Registering the Registry 2020: The Joy Luck Club (1993)

Wang directing.
Cast reunion.
  • Lindo (Tsai Chin present, Irene Ng flashback) was given away by a matchmaker when she was just a child, sent to marry a boy and deliver grandchildren in a loveless marriage. Through clever exploitation of superstitious beliefs, she won her freedom. Years later, her daughter Waverly (Tamlyn Tomita present, Mai Vu flashback) is a local chess champion, her mother’s bragging pride and joy, which comes to an end when Waverly challengers Lindo’s use of her as a prideful token, leading to strain between the two and a total loss of Waverly’s confidence. In the present, Waverly plans to marry Rich (Christopher Rich), and endlessly frets over whether or not her mother will approve, especially when Rich makes an utter ass of himself through bad table manners at a family meeting. Mother and daughter reveal their innermost doubts to one another at a hair salon, finally understanding that beneath their sharp-witted, competitive natures, they really do want what’s best for one another, and only speak so harshly because they care.

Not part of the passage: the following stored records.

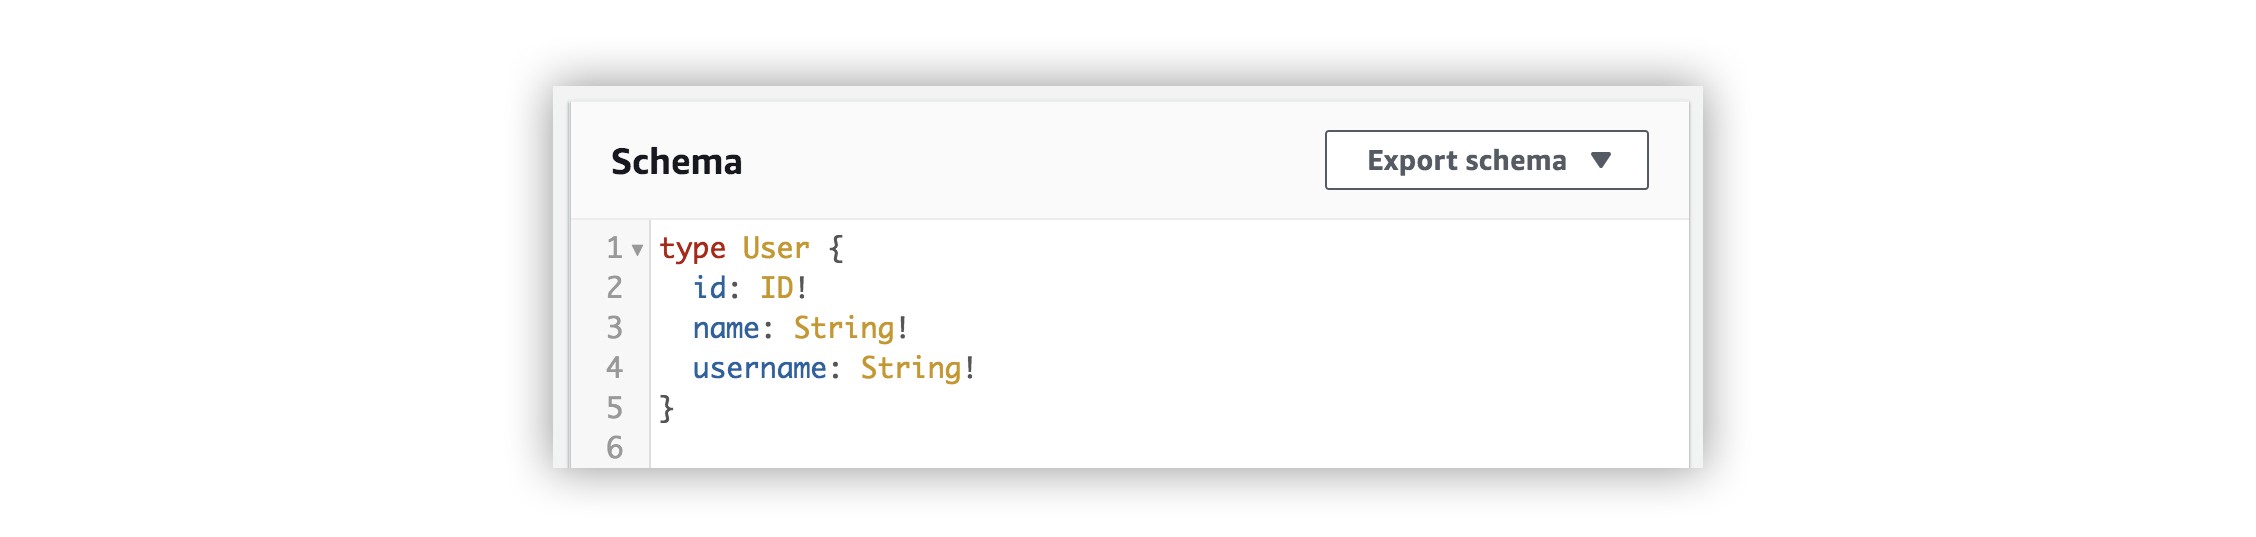This screenshot has height=537, width=2256.
Task: Place cursor on the 'username' field
Action: click(x=759, y=368)
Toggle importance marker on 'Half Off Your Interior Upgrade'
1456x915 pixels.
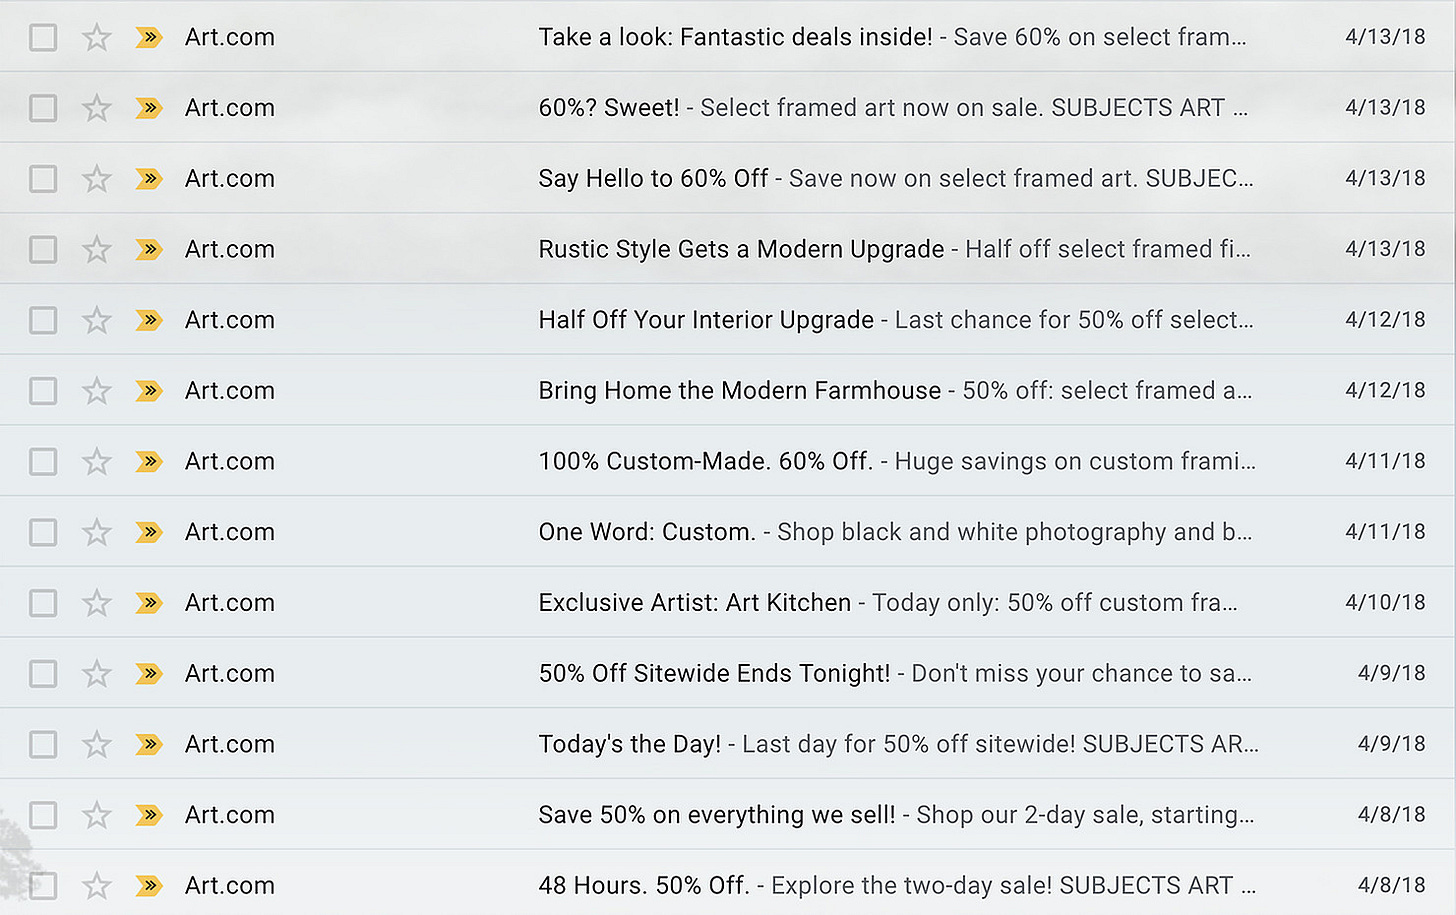pyautogui.click(x=149, y=320)
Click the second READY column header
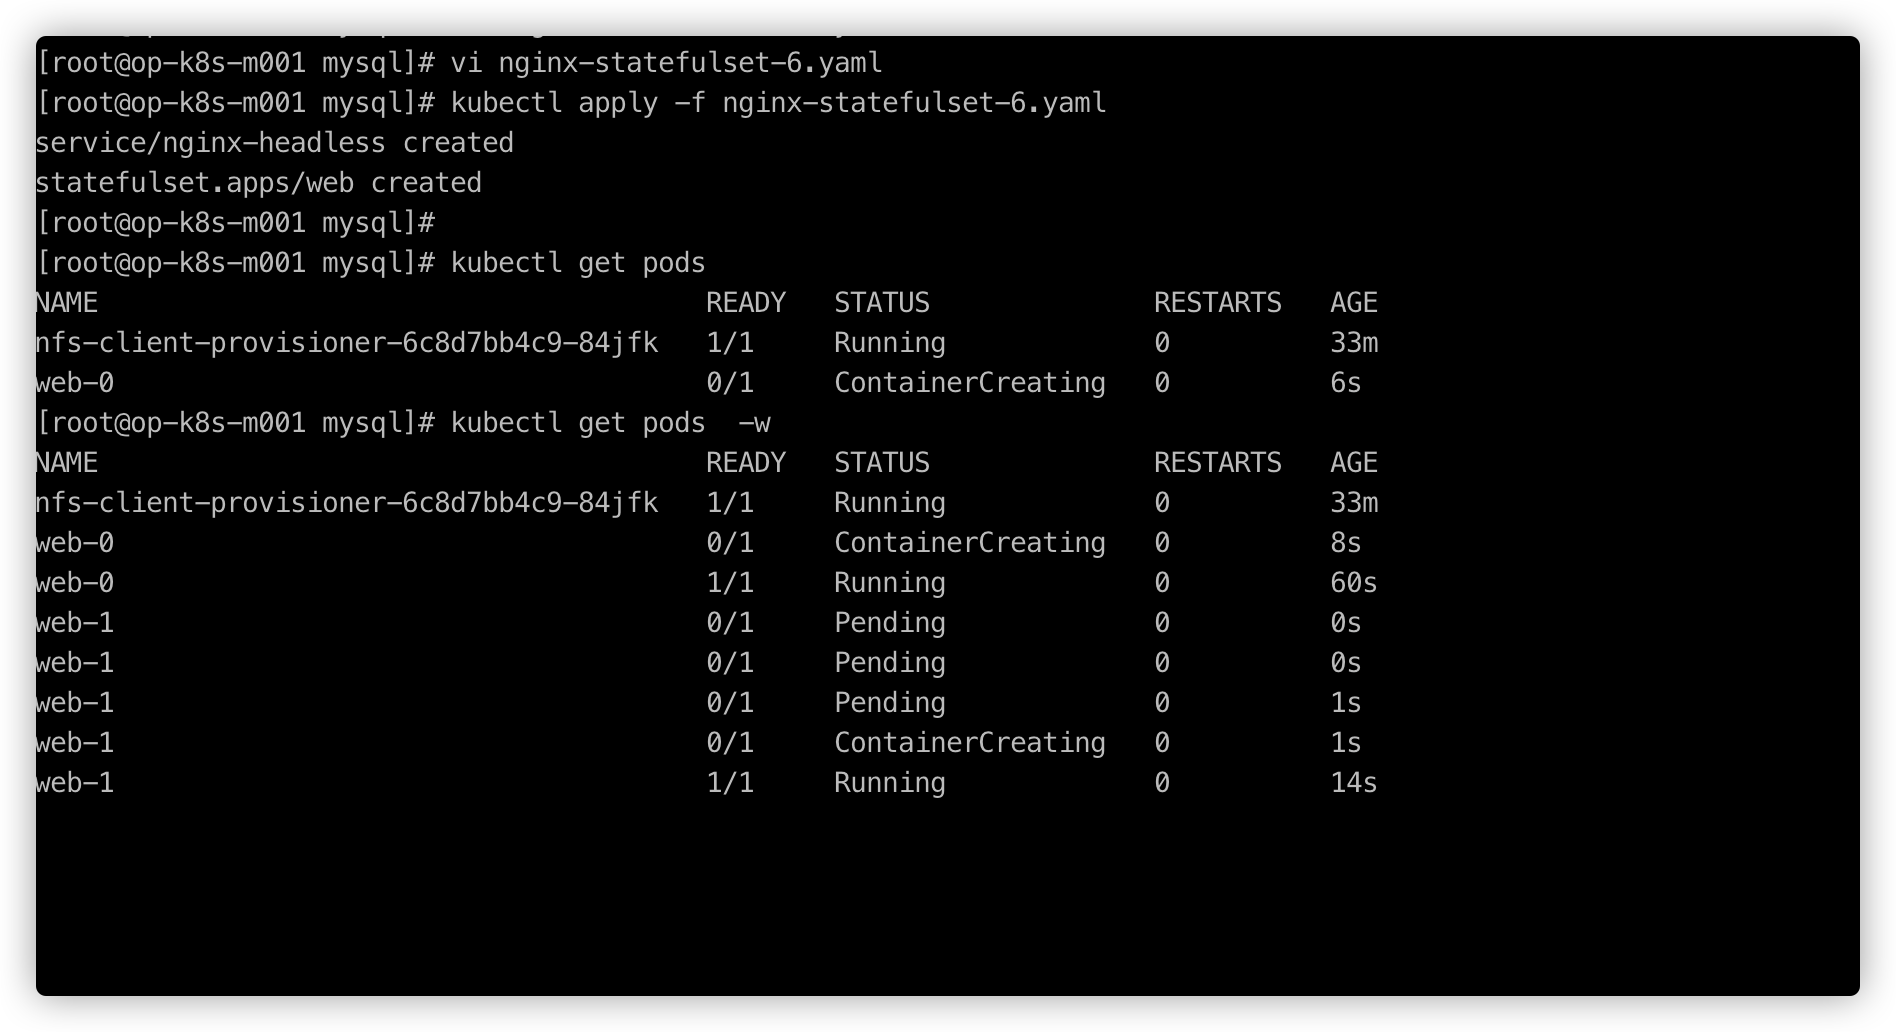This screenshot has height=1032, width=1896. pyautogui.click(x=746, y=463)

  • Ying-Ying (France Nuyen present, Faye Yu flashback) made the poor choice of marrying a cruel man (Russell Wong) in China, an adulterer who enjoyed bringing his conquests home and mocking her pain at his infidelity. Without realizing the weight of her actions, she took the one thing she could to hurt him and escape the marriage by drowning their infant son in the bath. A lifetime of trauma recovery followed, and by the time Ying-Ying was again lucid, her daughter Lena (Lauren Tom) had married a similarly cruel man (Michael Paul Chan) who torments her by making all purchases supposedly fair and even through a labyrinthian system of calculations that makes no account for his vastly greater salary. With Lena too attached to her routine to acknowledge her unhappiness, Ying-Ying overbalances a poorly designed table to shatter a vase and gain her daughter’s attention, having a heart to heart about recognizing your value before you are driven to desperate action, and successfully inspiring her daughter to stand up for herself.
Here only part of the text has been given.